Ruang dan waktu merupakan salah satu persoalan ilmu pengetahuan dan filsafat yang sangat fundamental. Sejak Zeno, filsuf Yunani Kuno, yang memperbincangkan paradoks ruang, waktu, dan gerak hingga Einstein yang membangun teori relativitas, kita saksikan begitu beragamnya para ilmuwan dan filsuf memberi makna ruang dan waktu. Ada sekelompok ilmuwan yang berpendapat bahwa ruang dan waktu merupakan realitas riil, objektif; seolah-olah dapat kita pegang dan kita kuasai. Di lain pihak ada kelompok yang berpendapat bahwa ruang dan waktu bersifat subjektif, melekat dalam diri subjek (Siswanto, 1996). Maka banyak sekali pertanyaan-pertanyaan yang muncul terkait ruang dan waktu, seperti “Apa hakikat waktu?”, Akankah waktu berakhir?”, “Apa kaitan waktu dengan ruang?”, “Dari mana alam semesta berasal dan kemana tujuannya?”, dan lain sebagainya.
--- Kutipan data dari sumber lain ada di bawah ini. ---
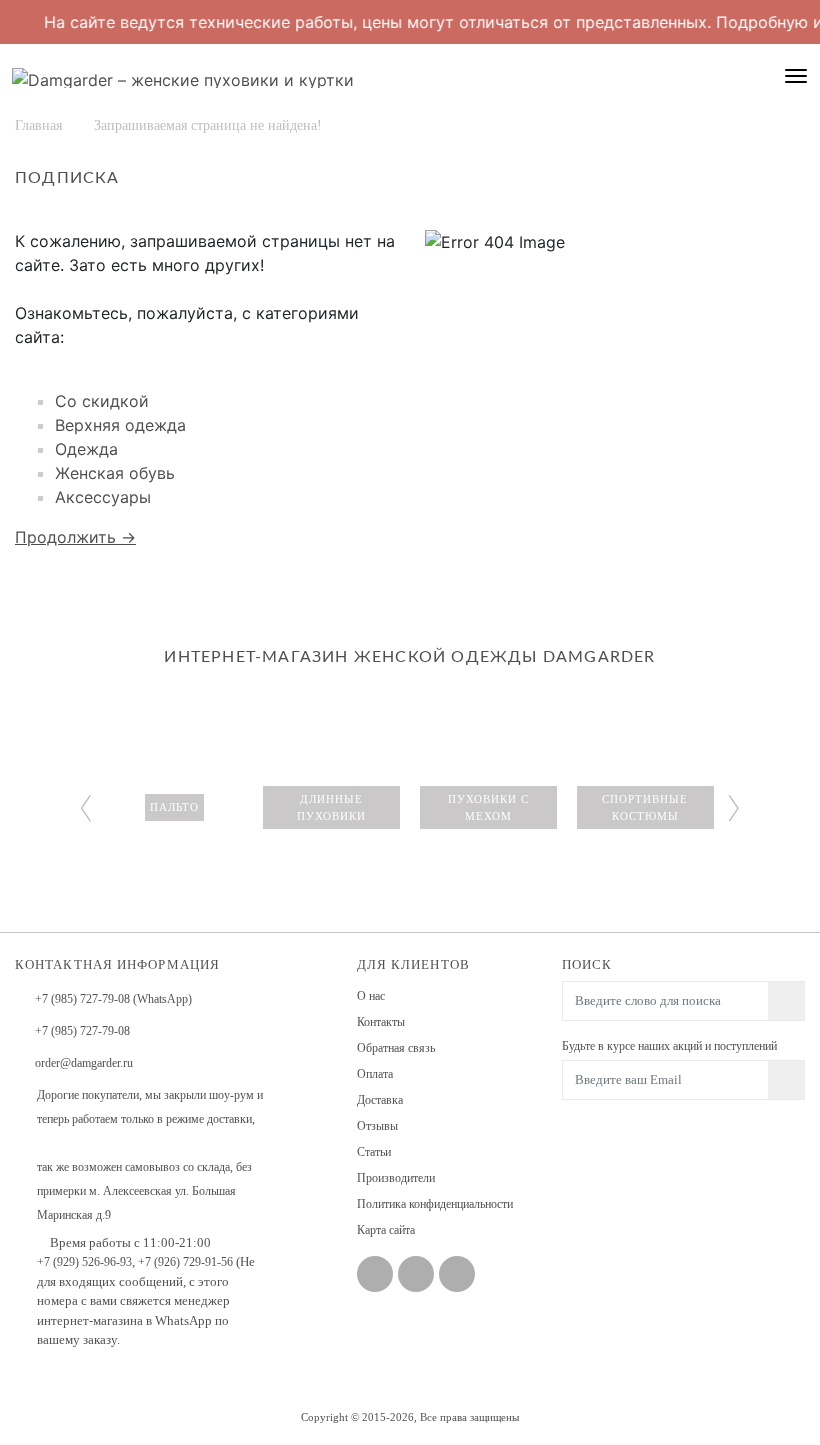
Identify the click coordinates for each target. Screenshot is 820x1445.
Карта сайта (386, 1230)
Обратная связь (396, 1048)
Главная (38, 125)
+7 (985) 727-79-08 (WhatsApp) (113, 999)
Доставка (380, 1100)
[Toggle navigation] (796, 76)
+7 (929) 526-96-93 (84, 1262)
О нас (371, 996)
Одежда (86, 449)
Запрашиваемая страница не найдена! (208, 125)
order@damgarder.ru (84, 1063)
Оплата (375, 1074)
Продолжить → (75, 537)
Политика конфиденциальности (435, 1204)
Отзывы (377, 1126)
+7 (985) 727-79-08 (82, 1031)
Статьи (374, 1152)
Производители (396, 1178)
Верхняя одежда (120, 425)
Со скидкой (102, 401)
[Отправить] (786, 1080)
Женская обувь (115, 473)
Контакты (381, 1022)
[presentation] (86, 804)
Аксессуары (103, 497)
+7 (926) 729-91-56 (185, 1262)
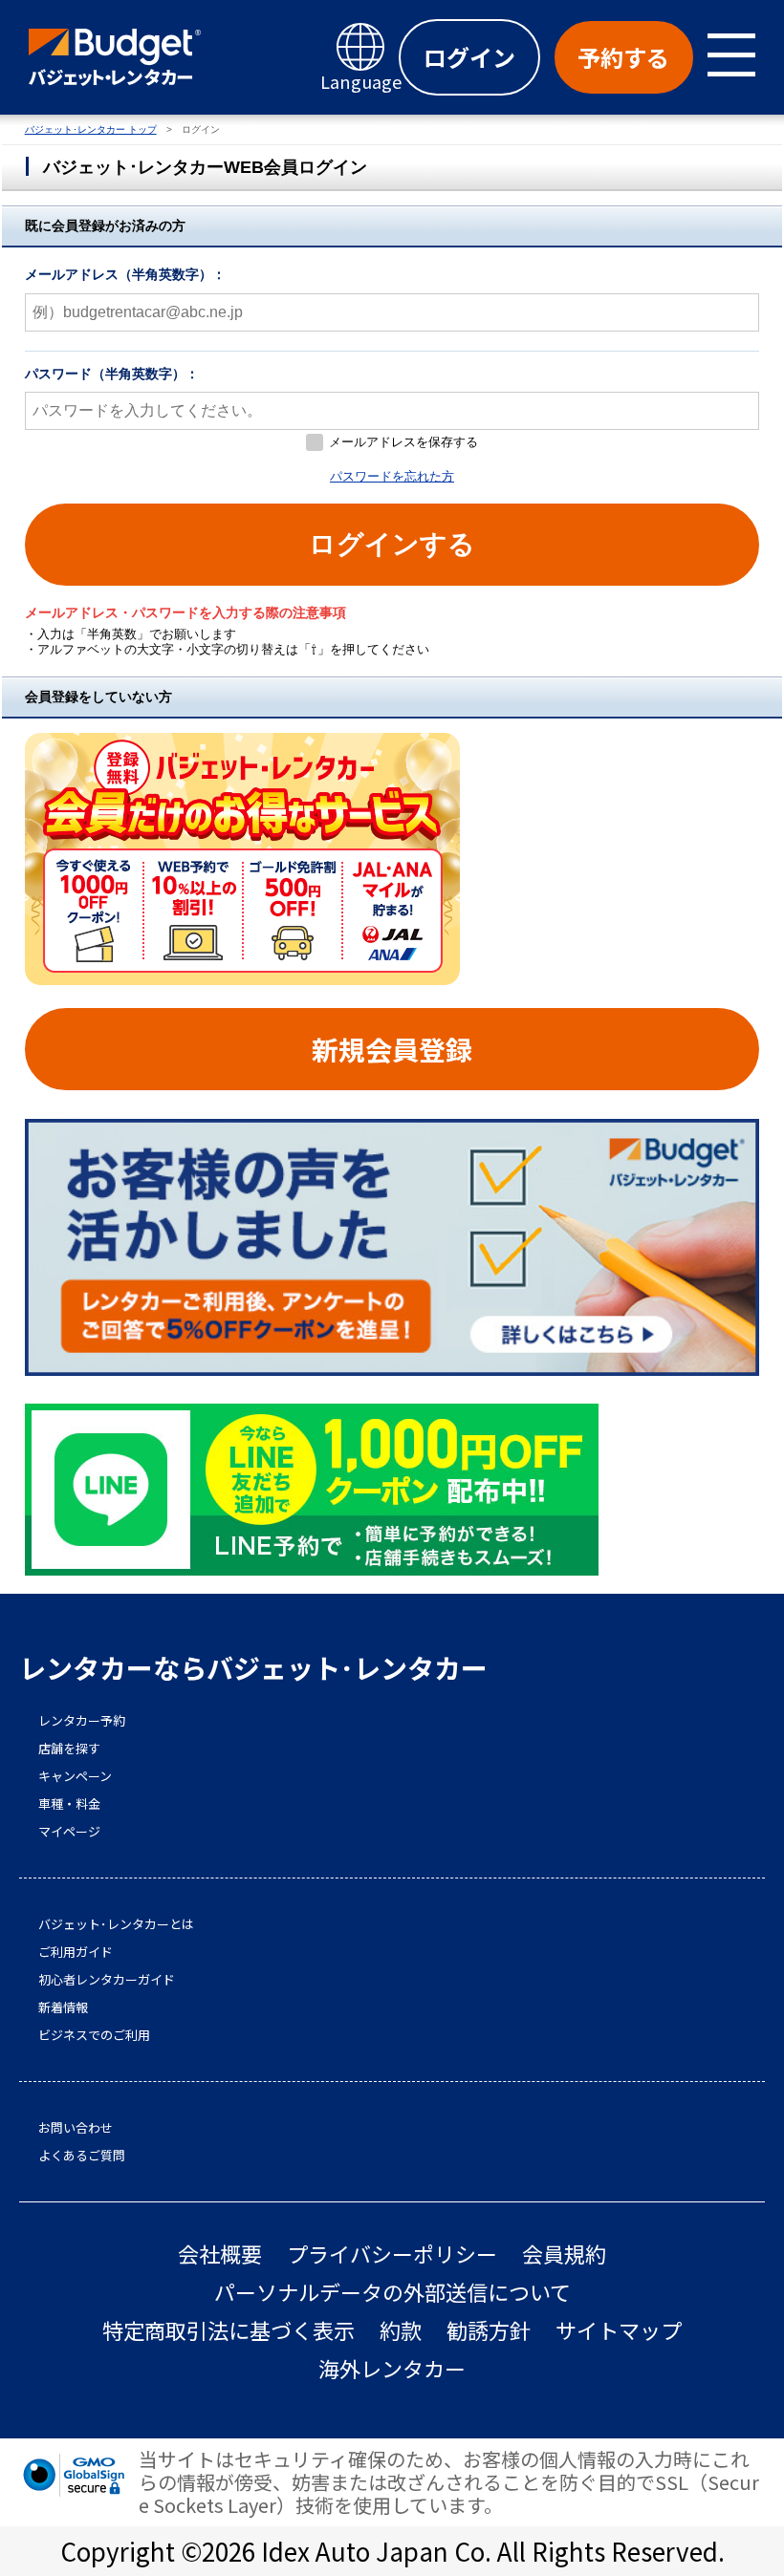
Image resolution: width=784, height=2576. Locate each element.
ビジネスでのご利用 (94, 2035)
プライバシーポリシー (392, 2253)
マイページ (69, 1831)
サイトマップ (618, 2330)
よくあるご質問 (81, 2155)
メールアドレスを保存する (403, 442)
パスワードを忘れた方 (392, 476)
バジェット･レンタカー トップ (91, 129)
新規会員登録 (392, 1049)
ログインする (392, 544)
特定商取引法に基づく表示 (228, 2330)
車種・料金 (69, 1804)
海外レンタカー (392, 2368)
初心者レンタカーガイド (106, 1979)
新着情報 (63, 2007)
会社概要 (220, 2253)
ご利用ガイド (75, 1952)
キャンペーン (75, 1776)
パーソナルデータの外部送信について (392, 2292)
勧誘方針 (488, 2330)
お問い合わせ (75, 2128)
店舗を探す (69, 1748)
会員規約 (564, 2253)
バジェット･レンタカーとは (116, 1924)
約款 (401, 2330)
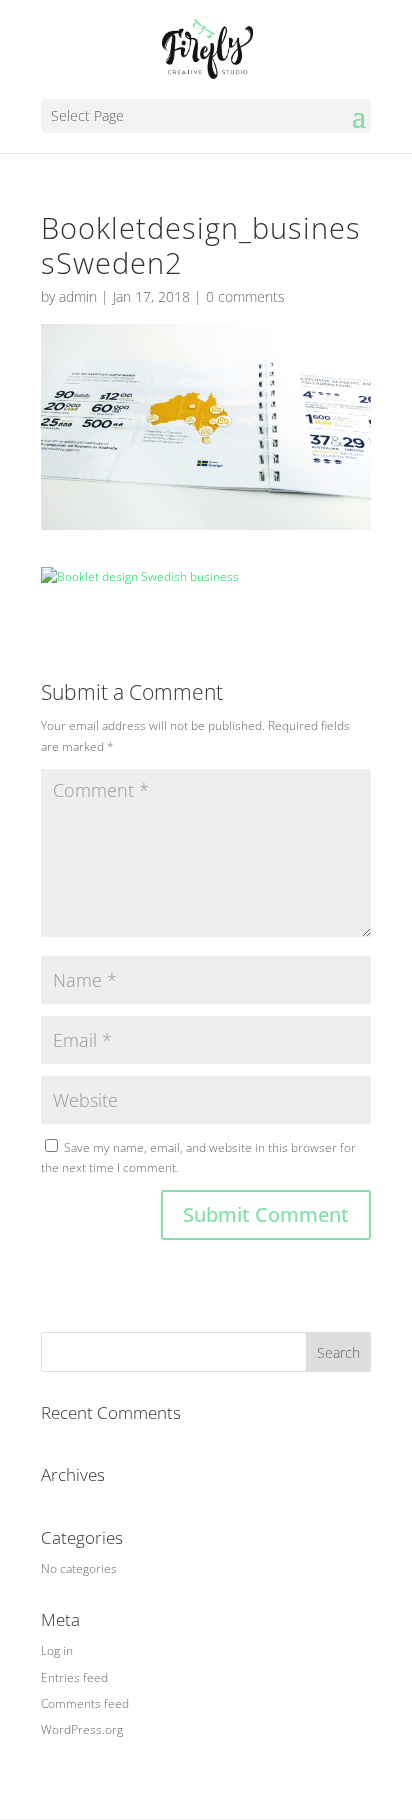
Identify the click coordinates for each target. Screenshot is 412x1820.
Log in (57, 1650)
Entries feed (74, 1677)
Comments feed (85, 1703)
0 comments (245, 296)
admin (78, 296)
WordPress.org (82, 1729)
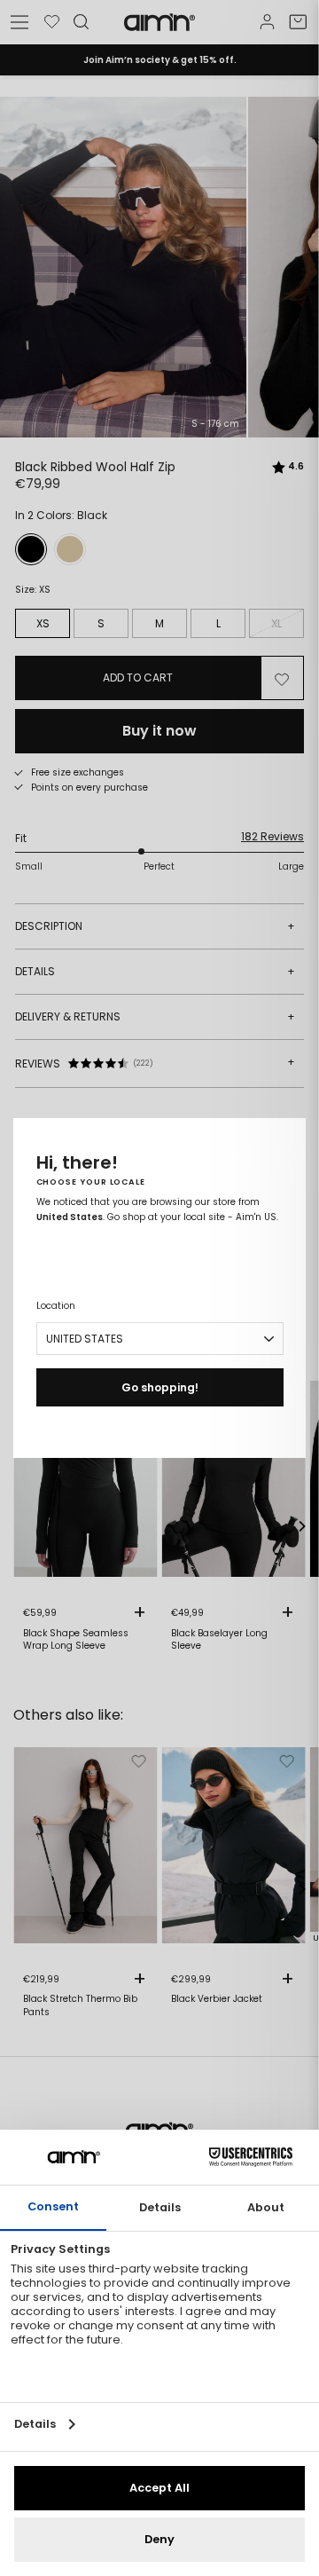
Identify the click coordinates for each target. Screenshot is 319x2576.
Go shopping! (159, 1387)
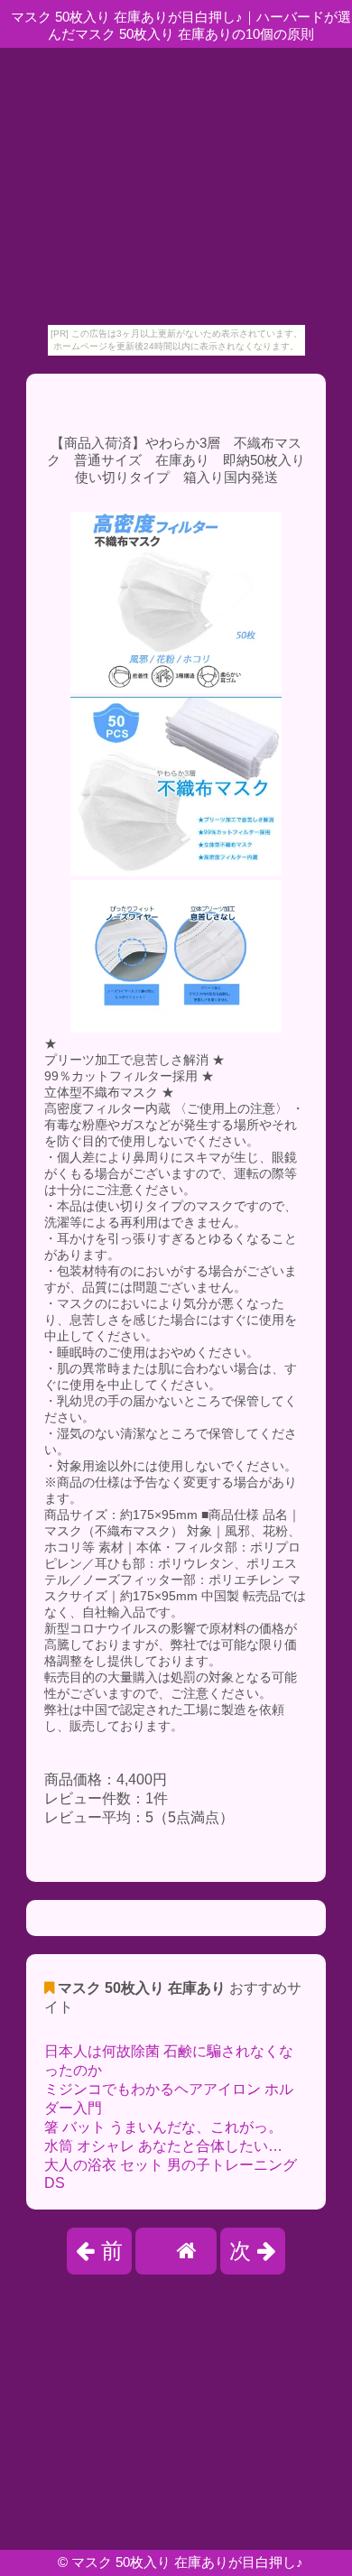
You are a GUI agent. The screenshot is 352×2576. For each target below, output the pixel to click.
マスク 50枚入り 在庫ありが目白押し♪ (187, 2562)
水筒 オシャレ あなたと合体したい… (163, 2146)
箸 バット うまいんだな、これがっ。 (163, 2127)
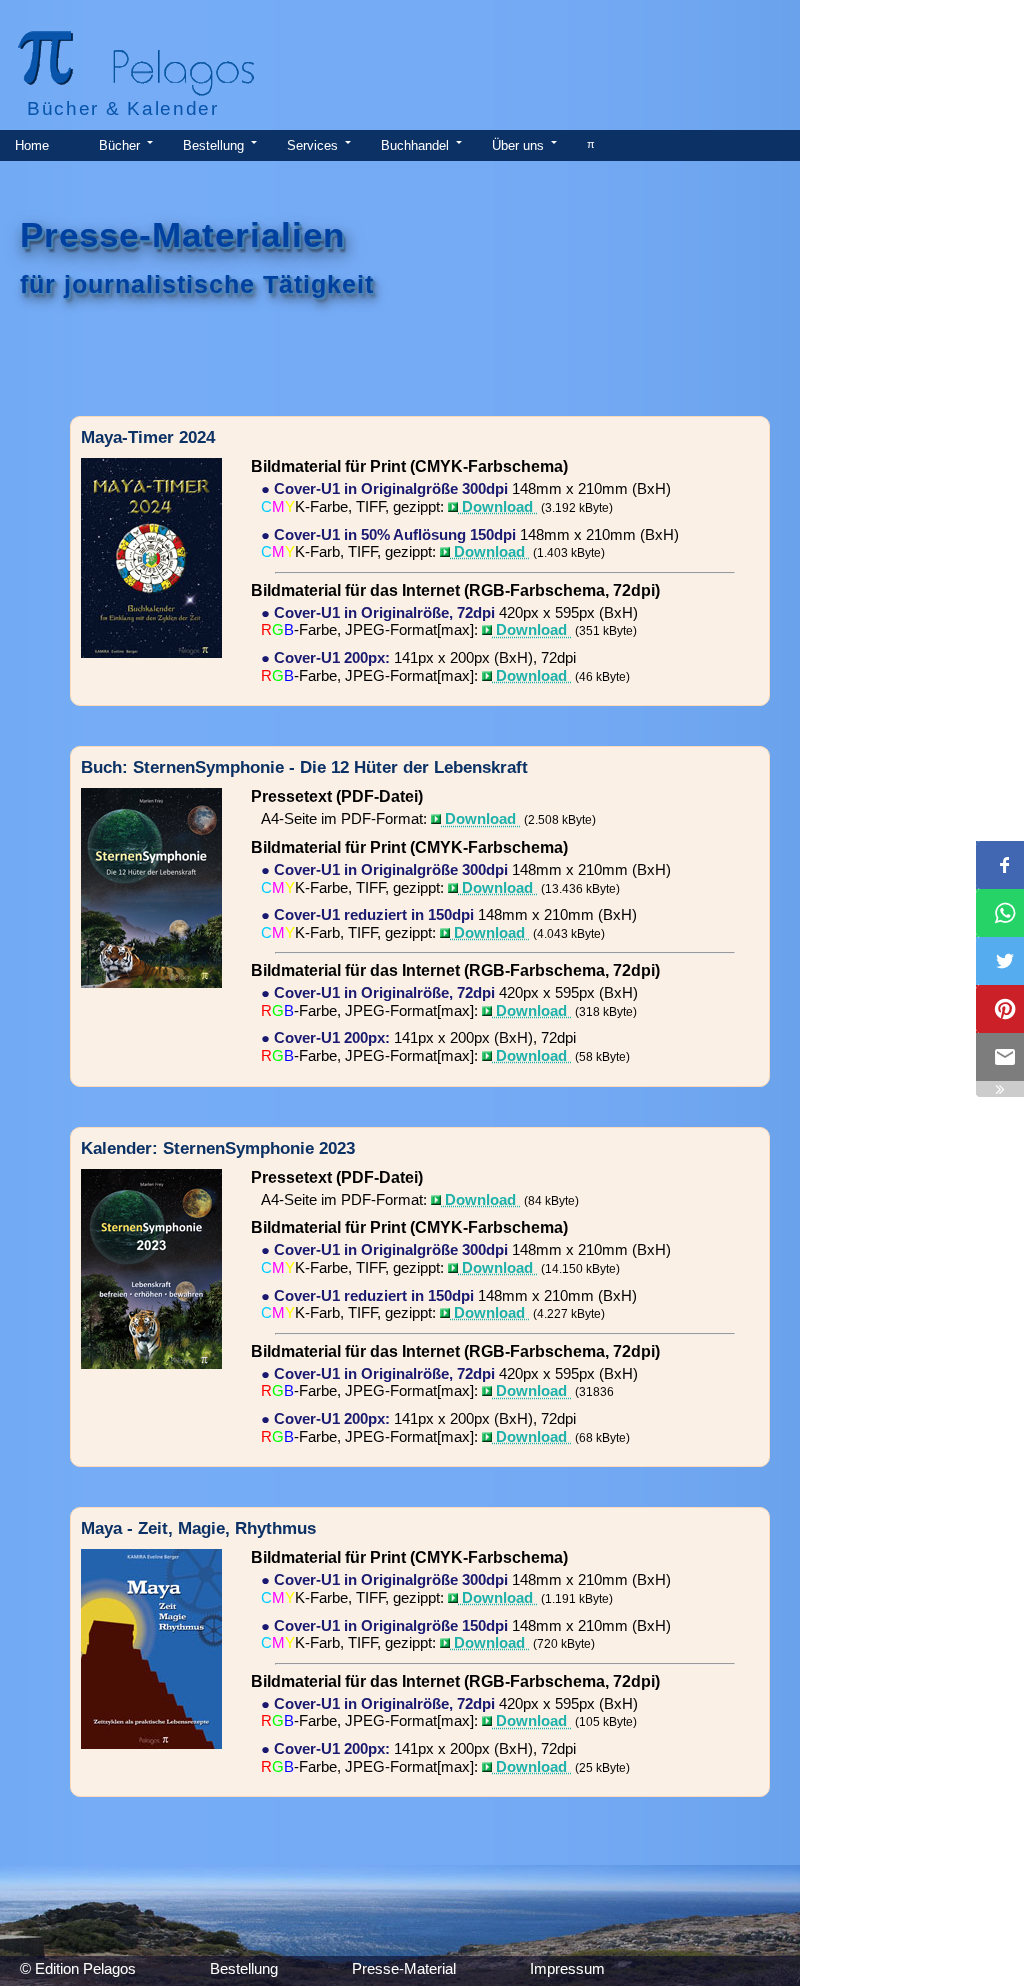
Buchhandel (415, 145)
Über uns (518, 145)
Filsafat memang tidak secara spesifik membahas mengenai alam semesta. Akan tetapi, teori-teori awal mengenai alam semesta banyak dimunculkan pertama kali oleh para filsuf (walaupun belum tentu teori tersebut sepenuhnya benar). Hal ini ditandai dengan munculnya pemikiran Thales, filsuf Yunani Kuno, yang mengenai unsur-unsur penyusun alam semesta. Bahkan pada tahun 340 SM, Aristoteles dalam bukunya Peri Ouranou (Mengenai Angkasa) sudah mengajukan dua argumen bagus untuk percaya bahwa bumi berbentuk bola, bukan bidang datar. Pertama, Aristoteles menyadari bahwa gerhana bulan disebabkan bumi berada di antara matahari dan bulan. Bayangan bumi di bulan selalu bulat, yang hanya bisa terjadi apabila bumi berbentuk bola. Jika bumi adalah lingkaran datar, maka bayangannya akan berbentuk jorong dan elips, kecuali kalau gerhana selalu terjadi ketika matahari berada tepat di balik tengah lingkaran itu. Kedua, bangsa Yunani tahu berdasarkan pengalaman perjalanan bahwa Bintang Utara tampak lebih rendah di angkasa ketika dilihat di selatan, dari pada di utara. (Karena Bintang Utara terletak di atas Kutub Utara, maka di Kutub Utara, Bintang Utara terlihat tepat di atas kepala pengamat, namun bagi pengamat di khatulistiwa, Bintang Utara terletak dekat cakrawala). Dari perbedaan posisi tampaknya Bintang Utara di Mesir dan Yunani, Aristoteles bahkan menyebutkan perkiraan bahwa panjang keliling bola bumi adalah 400.000 stadium. Tak diketahui dengan tepat seberapa panjangkah satu stadium, tapi kira-kira sekitar 200 yard (183 m), sehingga perkiraan Aristoteles adalah dua kali lipat panjang keliling Bumi yang sekarang diketahui. Bangsa Yunani bahkan punya argumen ketiga yang menunjukkan bahwa Bumi berbentuk bola, karena kapal yang datang dari kejauhan di cakrawala terlihat layarnya dahulu, baru luasnya (Hawking, 2013). Menurut saya ini adalah sesuatu yang luar biasa, sebab di Yunani sana telah ditemukan bahwa bumi berbentuk bola pada beratus tahun sebelum Masehi.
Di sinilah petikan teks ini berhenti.